- _Required work_
- A) Reproduce the passage on secretory breast carcinoma from "Secretory breast carcinoma, originally" up to and including "of secretory carcinoma.".
- B) According to the passage on secretory breast carcinoma, who first identified the tumor, and in what year?
- C) Condense the paragraph in the passage on secretory breast carcinoma that begins "The tumour cells are polygonal" into a brief list that keeps its main facts.

··· Document segment

Pathology of Secretory Breast Carcinoma

Secretory breast carcinoma, originally referred to as “juvenile carcinoma,” was first identified by McDivitt and Stewart in 1966. It was later renamed by Tavassoli and Norris, who highlighted its unique features, including the presence of abundant secretory material.

The use of a pan-TRK monoclonal antibody for immunohistochemistry aids in diagnosing the tumour with ETV6-NTRK3 gene mutation in cases of secretory carcinoma.

Microscopic features
The tumour cells are polygonal with eosinophilic granular or vacuolated cytoplasm and round to oval nuclei arranged in microcystic/honeycomb, solid, tubular or papillary growth patterns with the presence of ductal carcinoma in situ component. Microcystic areas simulate thyroid follicles and may merge to form small solid sheets and mixed pattern. Intracytoplasmic and extracellular eosinophilic or amphophilic secretions was present which are PAS positive.

······
··· Given data

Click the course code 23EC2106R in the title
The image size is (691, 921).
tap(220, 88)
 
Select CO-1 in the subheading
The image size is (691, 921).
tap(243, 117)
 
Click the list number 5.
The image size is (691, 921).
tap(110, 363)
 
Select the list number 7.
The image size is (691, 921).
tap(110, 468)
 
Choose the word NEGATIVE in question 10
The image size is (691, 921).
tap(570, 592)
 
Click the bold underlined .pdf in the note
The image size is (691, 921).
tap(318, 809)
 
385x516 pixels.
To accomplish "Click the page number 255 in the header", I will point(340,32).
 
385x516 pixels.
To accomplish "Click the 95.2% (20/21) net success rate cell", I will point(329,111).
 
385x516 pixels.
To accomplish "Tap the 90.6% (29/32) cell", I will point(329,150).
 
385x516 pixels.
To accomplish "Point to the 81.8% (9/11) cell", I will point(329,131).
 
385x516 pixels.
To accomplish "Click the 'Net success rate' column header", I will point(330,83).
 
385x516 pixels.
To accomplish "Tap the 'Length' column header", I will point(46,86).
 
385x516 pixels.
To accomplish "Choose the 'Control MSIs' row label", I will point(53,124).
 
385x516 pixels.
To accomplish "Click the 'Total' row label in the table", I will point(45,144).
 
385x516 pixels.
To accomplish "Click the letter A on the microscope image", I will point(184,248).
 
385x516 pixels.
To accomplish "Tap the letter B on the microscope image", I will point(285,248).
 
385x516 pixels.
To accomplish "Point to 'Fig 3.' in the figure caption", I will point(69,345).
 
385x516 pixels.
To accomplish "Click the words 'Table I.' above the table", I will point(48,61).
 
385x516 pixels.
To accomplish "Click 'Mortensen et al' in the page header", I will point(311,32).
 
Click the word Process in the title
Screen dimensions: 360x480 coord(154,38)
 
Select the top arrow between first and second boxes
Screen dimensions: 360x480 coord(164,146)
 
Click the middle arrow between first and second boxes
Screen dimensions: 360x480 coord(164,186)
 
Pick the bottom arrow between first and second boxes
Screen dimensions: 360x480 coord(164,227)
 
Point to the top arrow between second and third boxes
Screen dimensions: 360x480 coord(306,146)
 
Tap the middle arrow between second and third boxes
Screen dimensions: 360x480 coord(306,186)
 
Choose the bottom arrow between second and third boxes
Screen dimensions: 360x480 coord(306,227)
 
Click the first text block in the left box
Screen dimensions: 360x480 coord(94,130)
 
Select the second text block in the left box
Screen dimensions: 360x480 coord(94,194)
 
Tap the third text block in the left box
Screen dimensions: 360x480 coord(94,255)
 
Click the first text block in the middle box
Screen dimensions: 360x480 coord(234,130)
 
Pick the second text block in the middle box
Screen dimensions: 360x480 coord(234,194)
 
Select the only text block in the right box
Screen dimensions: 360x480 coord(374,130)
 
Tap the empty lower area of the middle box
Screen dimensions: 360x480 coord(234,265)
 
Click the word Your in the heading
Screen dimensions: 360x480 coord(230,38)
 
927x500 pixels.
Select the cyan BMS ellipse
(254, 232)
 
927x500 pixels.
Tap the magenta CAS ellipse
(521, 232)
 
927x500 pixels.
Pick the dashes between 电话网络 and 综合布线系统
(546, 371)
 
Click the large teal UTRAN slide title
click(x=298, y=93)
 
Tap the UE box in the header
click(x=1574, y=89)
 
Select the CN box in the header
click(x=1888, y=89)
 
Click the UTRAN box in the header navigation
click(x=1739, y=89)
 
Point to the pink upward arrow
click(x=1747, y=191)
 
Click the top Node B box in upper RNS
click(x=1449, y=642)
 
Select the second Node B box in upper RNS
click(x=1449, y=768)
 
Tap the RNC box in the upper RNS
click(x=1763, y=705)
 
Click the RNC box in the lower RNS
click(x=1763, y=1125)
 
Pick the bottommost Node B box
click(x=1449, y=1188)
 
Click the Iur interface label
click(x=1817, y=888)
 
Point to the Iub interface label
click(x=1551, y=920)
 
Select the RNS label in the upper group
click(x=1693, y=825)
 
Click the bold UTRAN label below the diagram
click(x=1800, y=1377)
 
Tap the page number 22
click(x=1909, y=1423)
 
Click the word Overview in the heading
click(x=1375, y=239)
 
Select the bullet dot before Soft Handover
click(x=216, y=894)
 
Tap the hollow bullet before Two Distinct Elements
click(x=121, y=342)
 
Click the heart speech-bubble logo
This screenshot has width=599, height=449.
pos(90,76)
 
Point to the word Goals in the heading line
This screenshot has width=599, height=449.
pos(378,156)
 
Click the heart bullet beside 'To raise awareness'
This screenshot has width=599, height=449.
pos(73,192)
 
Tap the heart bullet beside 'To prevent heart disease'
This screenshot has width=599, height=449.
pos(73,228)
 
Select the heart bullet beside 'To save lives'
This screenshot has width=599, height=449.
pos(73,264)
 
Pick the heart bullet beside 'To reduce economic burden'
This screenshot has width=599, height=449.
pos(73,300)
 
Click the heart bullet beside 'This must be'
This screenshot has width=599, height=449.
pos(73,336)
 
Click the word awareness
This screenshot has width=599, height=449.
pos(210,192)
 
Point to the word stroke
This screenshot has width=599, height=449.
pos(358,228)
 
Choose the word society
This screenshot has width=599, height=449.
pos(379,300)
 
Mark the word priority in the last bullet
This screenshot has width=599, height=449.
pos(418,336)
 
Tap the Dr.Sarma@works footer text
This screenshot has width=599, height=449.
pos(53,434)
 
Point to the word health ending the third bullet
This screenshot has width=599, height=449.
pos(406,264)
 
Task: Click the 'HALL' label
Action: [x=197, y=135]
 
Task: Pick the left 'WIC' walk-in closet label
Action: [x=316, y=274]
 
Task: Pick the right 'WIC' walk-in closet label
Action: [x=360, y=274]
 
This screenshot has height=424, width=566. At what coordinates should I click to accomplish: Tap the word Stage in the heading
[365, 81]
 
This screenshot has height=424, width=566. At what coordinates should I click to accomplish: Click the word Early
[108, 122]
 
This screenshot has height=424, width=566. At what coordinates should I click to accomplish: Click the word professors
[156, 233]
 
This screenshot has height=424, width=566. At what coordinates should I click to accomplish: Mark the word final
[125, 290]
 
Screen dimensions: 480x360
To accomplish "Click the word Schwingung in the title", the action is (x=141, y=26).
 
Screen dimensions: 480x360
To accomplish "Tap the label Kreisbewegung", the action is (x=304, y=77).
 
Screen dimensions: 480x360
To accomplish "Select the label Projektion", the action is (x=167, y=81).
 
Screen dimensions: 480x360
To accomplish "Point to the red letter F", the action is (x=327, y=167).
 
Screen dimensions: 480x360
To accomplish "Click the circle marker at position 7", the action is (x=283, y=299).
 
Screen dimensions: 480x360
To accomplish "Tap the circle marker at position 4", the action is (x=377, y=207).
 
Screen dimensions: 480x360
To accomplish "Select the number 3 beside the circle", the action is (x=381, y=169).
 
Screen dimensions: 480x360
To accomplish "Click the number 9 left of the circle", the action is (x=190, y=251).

······

- _Solutions_
- A)
Secretory breast carcinoma, originally referred to as “juvenile carcinoma,” was first identified by McDivitt and Stewart in 1966. It was later renamed by Tavassoli and Norris, who highlighted its unique features, including the presence of abundant secretory material.

The use of a pan-TRK monoclonal antibody for immunohistochemistry aids in diagnosing the tumour with ETV6-NTRK3 gene mutation in cases of secretory carcinoma.

- B) McDivitt and Stewart first identified it, in 1966.

- C)
- Cells: polygonal, with eosinophilic granular or vacuolated cytoplasm and round to oval nuclei.
- Growth patterns: microcystic/honeycomb, solid, tubular or papillary, with a ductal carcinoma in situ component.
- Microcystic areas resemble thyroid follicles and may merge into small solid sheets and a mixed pattern.
- Intracytoplasmic and extracellular eosinophilic or amphophilic secretions are present and are PAS positive.